Visita a una bodega de Ribera del Duero: Pradorey.

La visita a la bodega Pradorey, en plena Ribera del Duero, cerca de Aranda del Duero, tiene dos caras: la de la posada donde nos alojamos (de eso hablo en la otra entrada) y la de los propios vinos, que es lo que quiero contar aquí.

Una bodega con Denominación de Origen Ribera del Duero

Los viñedos de Pradorey son relativamente jóvenes, de treinta a cuarenta años, casi todos de la variedad tempranillo, dispuestos en espaldera. Sus vinos se acogen a la Denominación de Origen Ribera del Duero, una de las más reconocidas de España, que exige un control estricto tanto del viñedo como de la crianza.
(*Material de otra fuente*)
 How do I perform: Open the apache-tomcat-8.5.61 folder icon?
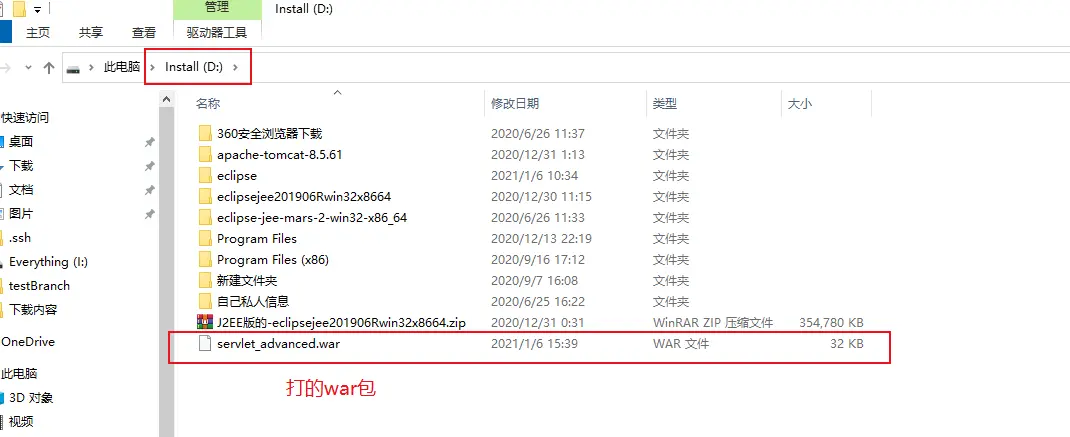[205, 154]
De la barrica a la botella

Como en el resto de bodegas de la zona, el tiempo que el vino pasa en barrica de roble (francés o americano) determina su categoría: roble (unos 4 meses), crianza (12 meses), reserva (al menos 12 meses en barrica y tres años de envejecimiento total) y gran reserva (24 meses en barrica y al menos tres años en botella). Lo que hace especial a Pradorey es que, además, elabora algunos vinos singulares en tinajas de barro, una técnica ancestral que aporta matices distintos a los de la barrica de madera.

La cata

Terminamos la visita con una cata de tres de sus vinos. Reconozco que mi paladar no es capaz de distinguir todos los matices que nos indicaba nuestra anfitriona, pero sí pude apreciar la diferencia entre un vino joven y uno con más tiempo de crianza. Los tintos de Ribera del Duero, por su cuerpo, marcan bien con carnes rojas, asados de cordero o lechón y quesos curados, algo a tener en cuenta si compráis alguna botella para llevaros a casa.

Un consejo si vais

Como con cualquier bodega, conviene reservar la visita con antelación, mejor a través de internet. Si además buscamos alojamiento en la zona, la posada de Pradorey es una opción distinta a la habitual.